En República Dominicana Odebrecht no solo sobornaba sino que ya directamente influía en el presupuesto nacional y en la aprobación de los proyectos. Un caso de corrupción tan extrema que, al fin, podemos considerar que deja de existir el Estado tal como lo conocemos, para transformarse en una factoría de una gran empresa. Los funcionarios se embolsaron 92 millones en cuatro años y la empresa se llevó 163 millones en obras.
En Colombia, Ecuador, Perú y Guatemala también sucedió lo mismo, tal como lo afirmó ante la Justicia la propia empresa, acorralada por la Justicia brasileña.
La Argentina ocupa el quinto lugar entre los países que recibieron sobornos de Odebrecht, con más de 35 millones de dólares, para tres proyectos por los que ganó 278 millones de dólares. Evidentemente, la empresa hacía muy bien sus cuentas, los funcionarios se llevaron su buena tajada y ellos se quedaban con las obras más importantes y con los mayores costos que se generaban. Tampoco en nuestro país parece haber demasiado interés judicial en este escándalo de sobornos generalizados, encontrando todo tipo de subterfugios para no ingresar de lleno a un problema que puede salpicar al Gobierno anterior, parte del actual y parte del empresariado. Porque la gigante brasileña, en cada obra, tenía siempre socios argentinos.

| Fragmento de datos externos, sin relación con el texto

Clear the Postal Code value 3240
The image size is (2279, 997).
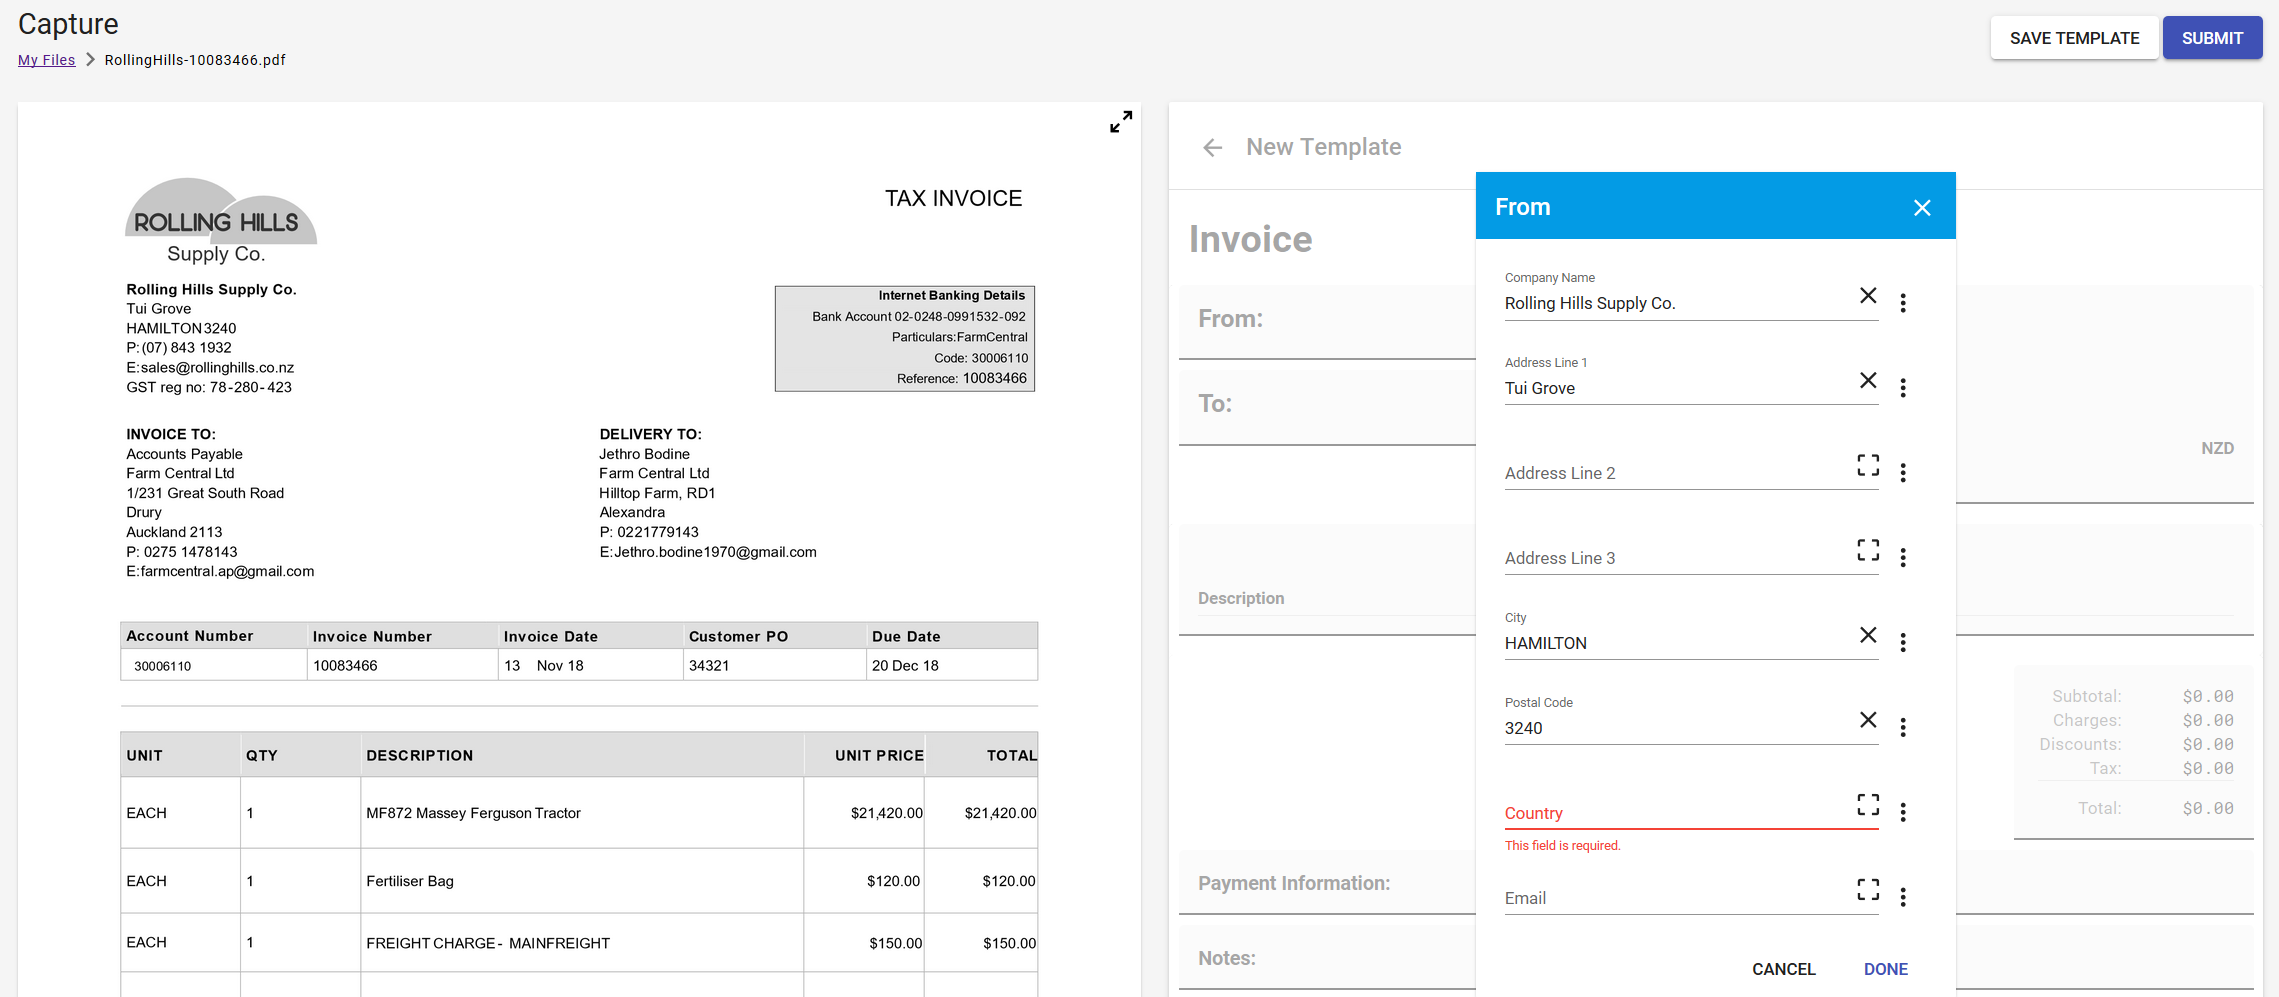click(x=1867, y=721)
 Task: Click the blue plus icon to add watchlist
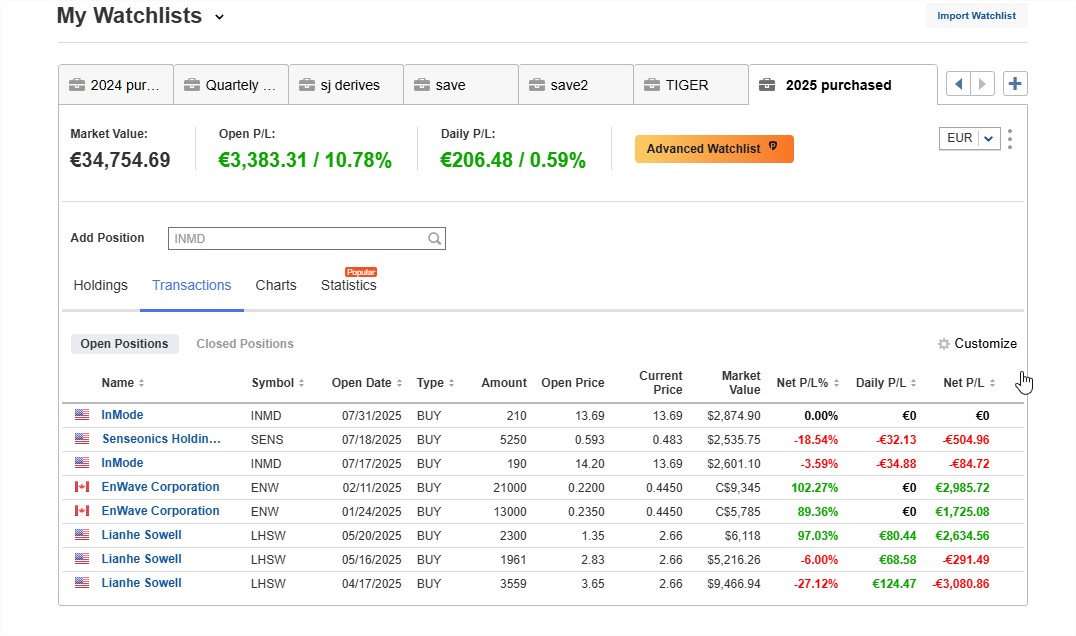pyautogui.click(x=1014, y=83)
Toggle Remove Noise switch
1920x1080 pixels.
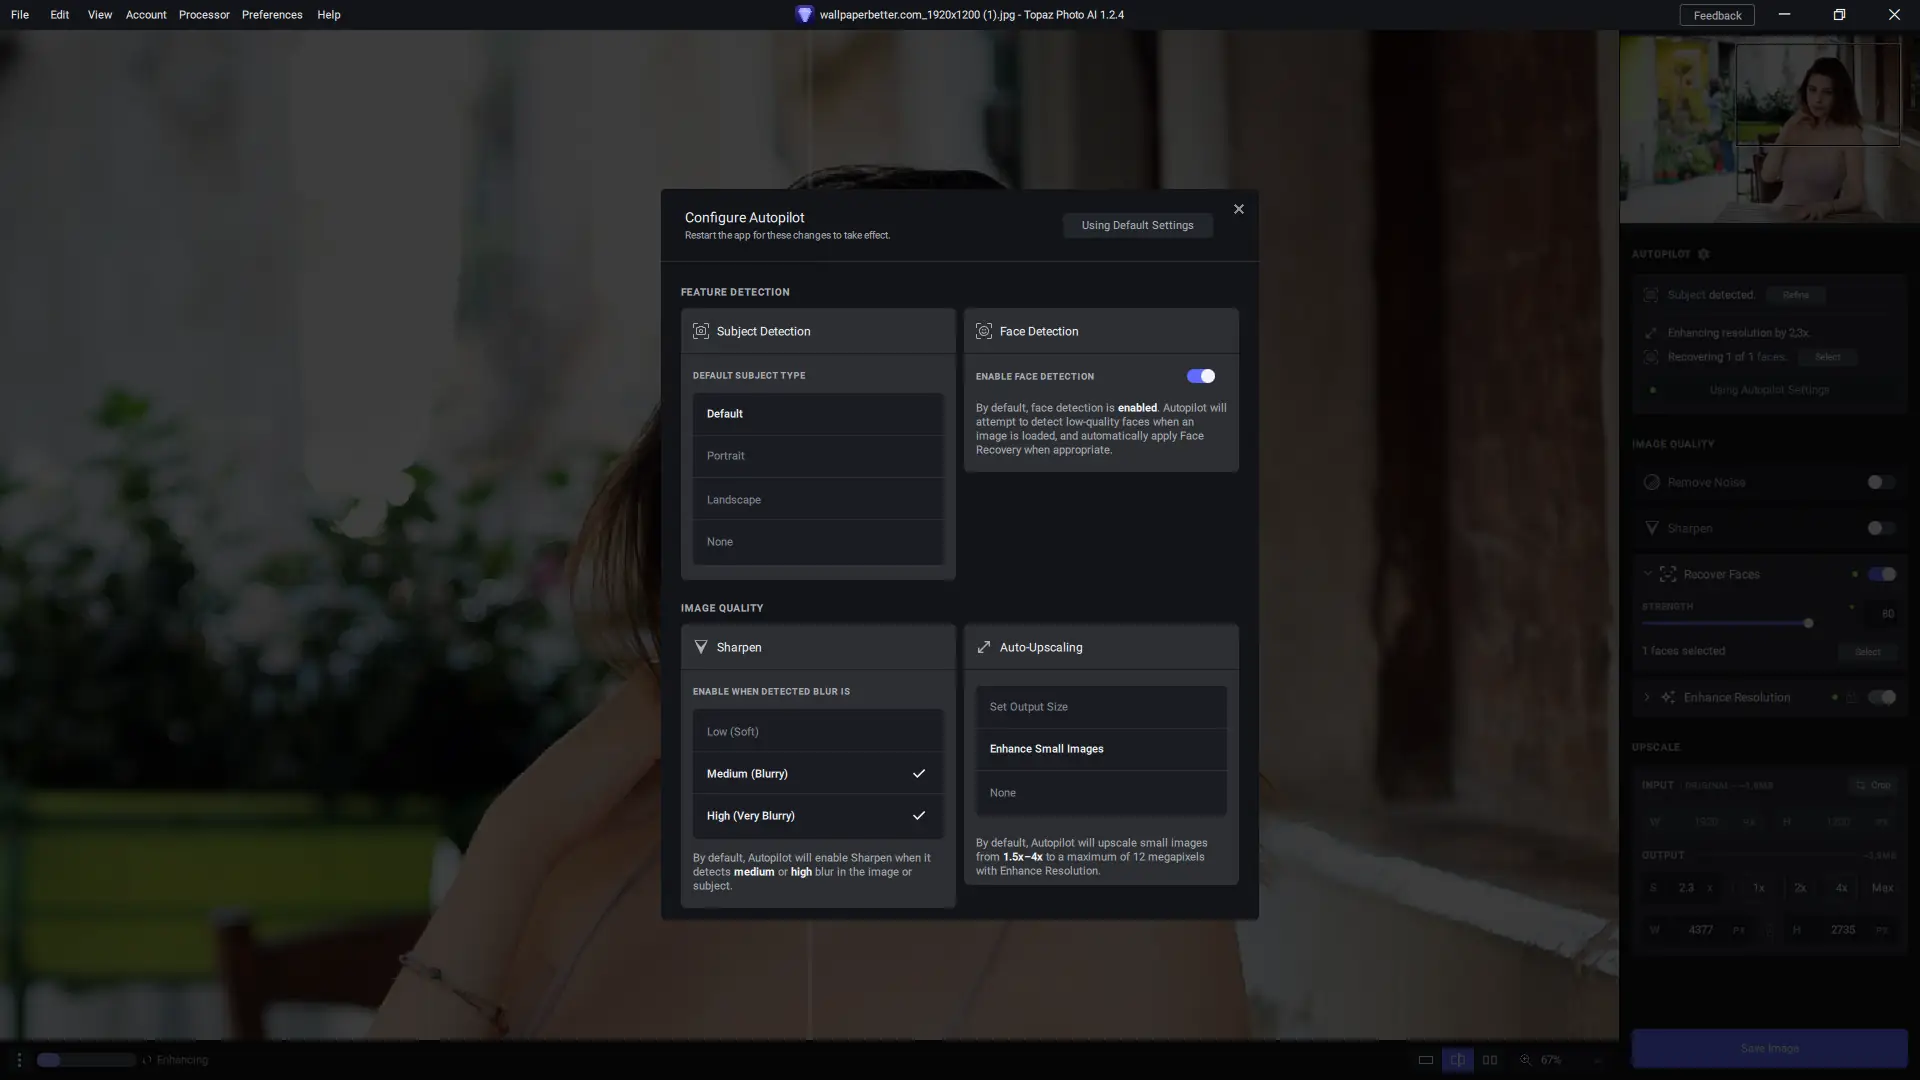1880,482
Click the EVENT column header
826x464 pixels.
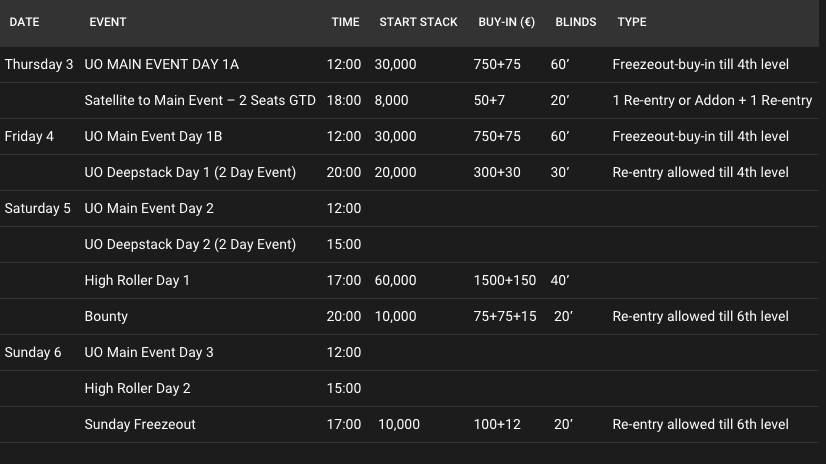(107, 22)
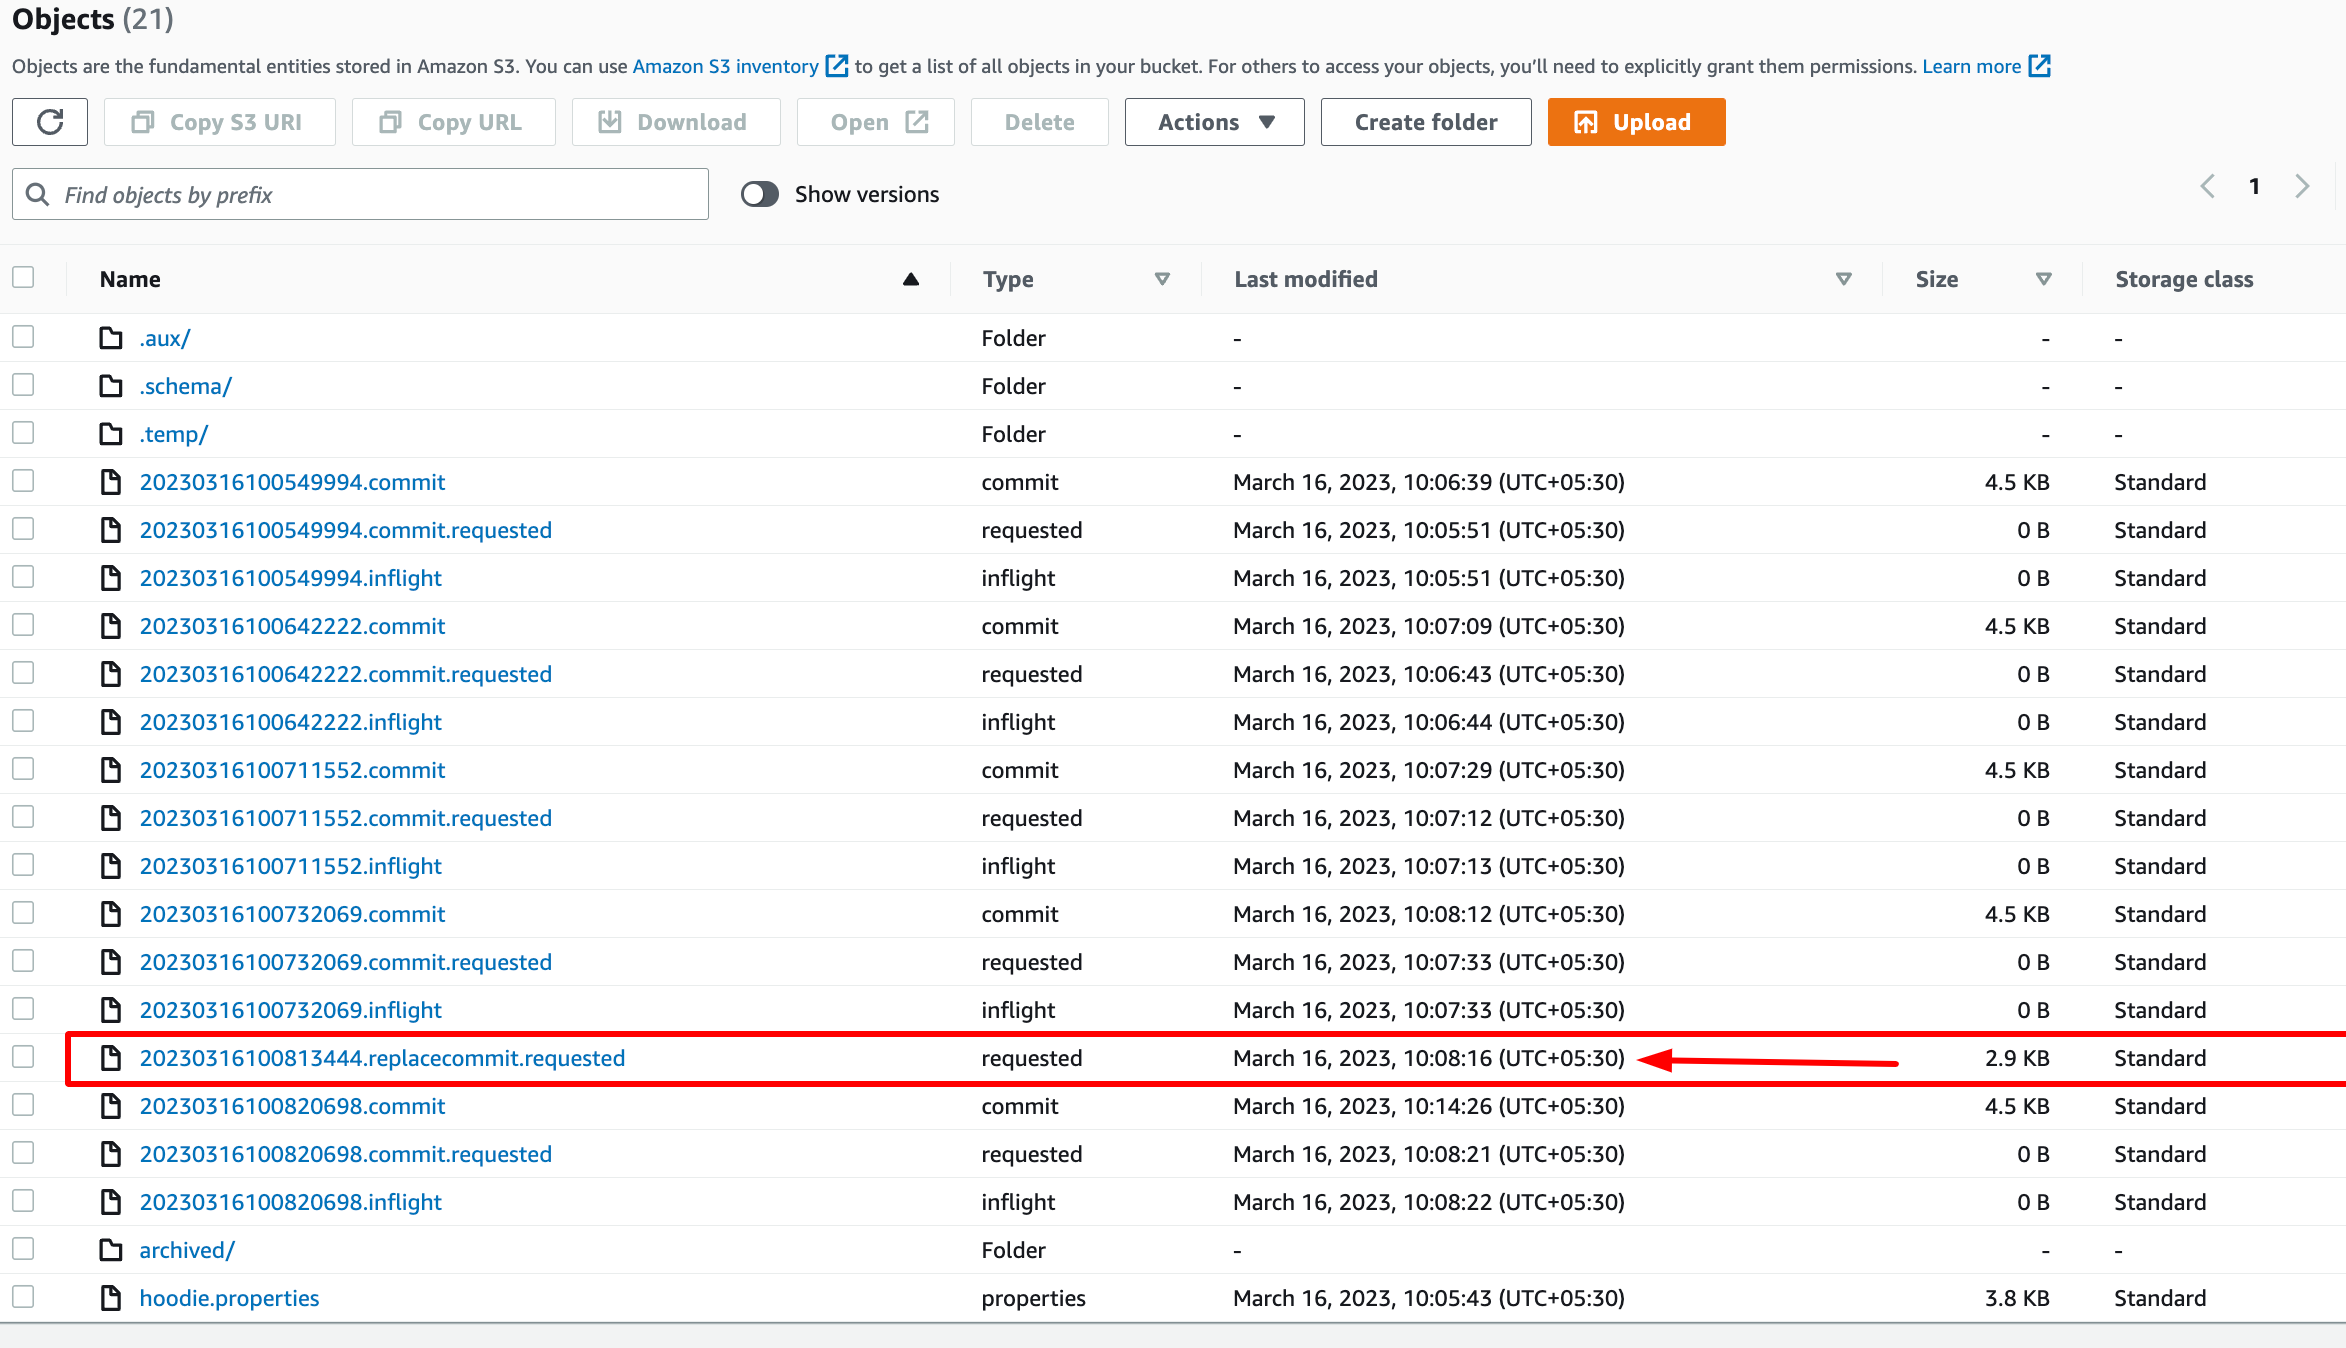This screenshot has width=2346, height=1348.
Task: Click the external link icon after Learn more
Action: point(2039,66)
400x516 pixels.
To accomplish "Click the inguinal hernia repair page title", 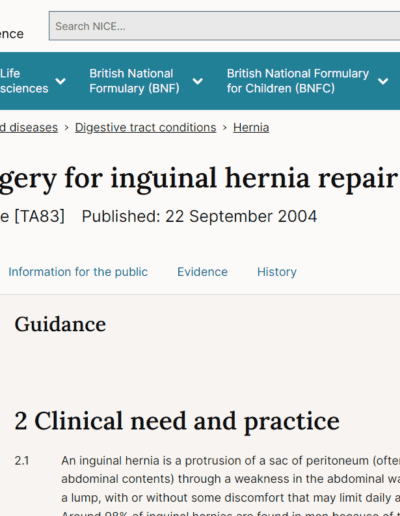I will point(199,179).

Esta breve y seguramente incompleta reseña de un caso de corrupción que es interesante porque, como decimos, atraviesa toda América Latina y el Caribe, muestra el síntoma más agudo de la enfermedad que padecemos todos los países de la región: la estructura corrupta, anidada desde hace ya centurias en cada una de las naciones, tan entremezclada en el tejido del Estado que erradicarla se hace cada vez más difícil.
En Latinoamérica ha habido corrupción de parte de los partidos políticos, incluso de gobiernos de facto, y bajo todas las modalidades. Seguramente en este momento también la hay. Precisamente por ser estructural no se trata de ideologías ni de quién gobierne sino de lograr un cambio de una profundidad meridiana en esta cuestión.
Lo complejo de esta situación es que la corrupción genera desigualdad, privilegios irritantes y terminan por complicar la economía de los países de la región.
Hasta ahora solo Brasil tiene una Justicia que ha reaccionado, el resto de los países está anestesiado contra la corrupción. Quizá porque en el resto de Latinoamérica hemos sido muy tolerantes con este tipo de fenómenos, al punto que ahora que la situación ya pasa de la raya, no tenemos la conciencia formada lo suficiente como para decir basta y nos autoconsolamos bajo el lema y bueno todos roban.
Necesitamos una Justicia independiente y comprometida para salir de esta trampa, pero también ciudadanos con verdadera vocación de transparencia, que aprendamos a exigir honestidad a nuestros funcionarios.
De lo contrario el destino es lo que imaginamos, más pobreza y menos futuro como país.